Drain type: Small municipal drain of an eerily flooded nature.
Year: 1997, give or take.
Region: Remote valley near residential Barrie. The same valley, in fact, as the Bad Portent.
Drain accessibility: High, if you're the squeezing-through-reasonably-sized-gaps-in-steel-gates type. God knows we are.
Drain exitability: Just squeeze back out the entrance, and watch you don't get your feet wet.
Traversability: It's not huge. But then, the only real reason you'd want to visit it is only a few dozen feet into it, through a four-foot pipe off of the main chamber -- it's a pretty easy ride.
Interesting features: The dammed tunnel from which the Icebox gets its name. Very nifty.
Hazards: The dammed tunnel from which the Icebox gets its name. -_-
Recommendation: A very cool thing to see -- a new favourite attraction of the UEC Drains O' Barrie tour.

Weirdness in Drainland
The Icebox has a photo gallery.

One fine, chilly winter day, Grebin decided to insist that we go to see some drains he'd found near a residential area. He wouldn't say much about them, but out of a profound lack of anything else to do at the time we followed him. Apparently our destination was a sort of mecca of drains -- in a brief expedition he'd made there himself, Grebin had discovered all sorts of drainish goodness.
Down a steep, icy hill we went, out of suburbia proper and into a pleasant little ski-hill-looking valley. We didn't have to walk far before we came to the entrance of our first target.
We squeezed into the as-of-yet nameless drain and proceeded down the five-foot entrance tunnel. The first manhole chamber was a junction into two pipes.
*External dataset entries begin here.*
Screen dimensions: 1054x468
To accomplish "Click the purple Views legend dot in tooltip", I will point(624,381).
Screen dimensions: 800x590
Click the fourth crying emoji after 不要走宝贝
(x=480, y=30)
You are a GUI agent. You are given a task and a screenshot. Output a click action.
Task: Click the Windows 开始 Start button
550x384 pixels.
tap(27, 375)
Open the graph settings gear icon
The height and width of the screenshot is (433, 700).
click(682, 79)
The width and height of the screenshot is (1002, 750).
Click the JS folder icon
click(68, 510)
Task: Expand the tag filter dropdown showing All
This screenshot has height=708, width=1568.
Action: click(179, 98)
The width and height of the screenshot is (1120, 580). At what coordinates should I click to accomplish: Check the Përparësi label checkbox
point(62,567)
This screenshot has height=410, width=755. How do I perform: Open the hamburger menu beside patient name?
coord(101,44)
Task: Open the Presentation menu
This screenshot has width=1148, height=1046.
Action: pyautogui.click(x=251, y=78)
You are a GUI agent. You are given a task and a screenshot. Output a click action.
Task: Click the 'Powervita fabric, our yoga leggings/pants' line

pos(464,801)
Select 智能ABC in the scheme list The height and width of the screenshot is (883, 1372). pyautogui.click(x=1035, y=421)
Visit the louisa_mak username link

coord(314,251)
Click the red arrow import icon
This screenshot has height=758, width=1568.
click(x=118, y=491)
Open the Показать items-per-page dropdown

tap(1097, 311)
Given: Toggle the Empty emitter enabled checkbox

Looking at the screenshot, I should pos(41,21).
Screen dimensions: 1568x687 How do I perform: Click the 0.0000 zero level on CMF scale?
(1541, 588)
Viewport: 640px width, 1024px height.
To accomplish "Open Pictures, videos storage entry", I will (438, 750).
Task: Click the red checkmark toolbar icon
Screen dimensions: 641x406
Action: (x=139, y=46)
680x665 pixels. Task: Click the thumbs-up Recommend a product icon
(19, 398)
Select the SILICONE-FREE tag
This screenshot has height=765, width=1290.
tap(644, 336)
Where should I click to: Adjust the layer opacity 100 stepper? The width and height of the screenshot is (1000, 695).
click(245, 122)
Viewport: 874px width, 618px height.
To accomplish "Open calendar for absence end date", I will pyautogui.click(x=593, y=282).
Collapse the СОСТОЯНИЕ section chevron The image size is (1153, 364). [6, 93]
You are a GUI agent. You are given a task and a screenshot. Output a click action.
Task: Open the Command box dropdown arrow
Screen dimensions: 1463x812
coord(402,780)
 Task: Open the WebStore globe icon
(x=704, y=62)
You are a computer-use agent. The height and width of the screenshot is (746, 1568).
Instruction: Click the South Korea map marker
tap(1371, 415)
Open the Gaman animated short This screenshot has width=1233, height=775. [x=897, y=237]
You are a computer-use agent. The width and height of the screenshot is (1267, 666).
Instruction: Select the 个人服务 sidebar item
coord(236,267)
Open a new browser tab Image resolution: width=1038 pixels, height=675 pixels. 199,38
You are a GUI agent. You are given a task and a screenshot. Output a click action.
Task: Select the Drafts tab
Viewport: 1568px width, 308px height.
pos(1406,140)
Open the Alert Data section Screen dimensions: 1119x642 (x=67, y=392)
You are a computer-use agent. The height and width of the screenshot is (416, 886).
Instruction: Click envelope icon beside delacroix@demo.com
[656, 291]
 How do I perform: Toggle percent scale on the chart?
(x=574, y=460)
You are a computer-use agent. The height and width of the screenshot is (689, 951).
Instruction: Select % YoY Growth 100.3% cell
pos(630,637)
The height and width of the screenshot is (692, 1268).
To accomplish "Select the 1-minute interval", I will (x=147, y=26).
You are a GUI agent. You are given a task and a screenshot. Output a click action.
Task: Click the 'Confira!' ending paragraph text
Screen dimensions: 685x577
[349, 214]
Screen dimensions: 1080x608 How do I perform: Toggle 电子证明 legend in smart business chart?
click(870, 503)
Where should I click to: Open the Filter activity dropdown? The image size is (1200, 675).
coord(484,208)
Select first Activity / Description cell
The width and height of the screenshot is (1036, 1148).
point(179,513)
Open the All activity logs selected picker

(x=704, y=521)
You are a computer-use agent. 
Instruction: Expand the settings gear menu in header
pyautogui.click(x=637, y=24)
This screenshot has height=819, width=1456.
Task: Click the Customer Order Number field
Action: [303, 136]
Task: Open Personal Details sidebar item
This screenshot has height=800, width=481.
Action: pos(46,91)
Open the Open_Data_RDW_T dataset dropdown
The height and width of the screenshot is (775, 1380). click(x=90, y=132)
Grebin told us to take the lower one, so we hunched into its forty-eight inches of accommodation and made our way slowly forward.
It didn't take long for our lights to give shape to what would be the drain's namesake: a two-foot high brick wall, covering the lower half of the tunnel. We approached it excitedly, overjoyed at actually discovering a unique feature in a city that tends to consist of standard, dull RCP's with few particularly nifty features. Grebin, of course, had seen it before.
The dammed
tunnel. On this first excursion, the water behind the wall was frozen over, and some cautious prods with the infamous four-foot Urban Quarterstaff gave Grebin and I the idea that maybe, just maybe, the ice would support our weight. Unsure but hopeful, we pulled ourselves over the top of the wall and into the manhole chamber beyond. Standing on a layer of questionable ice over two feet of freezing-cold water was a uniquely frightening thing to say the least. Grebin and I shone our lights around the chamber, down the tunnel, and at the ice in an attempt to determine how thick it was, before it decided to let us know that it wasn't going to take this much longer with a menacing crack.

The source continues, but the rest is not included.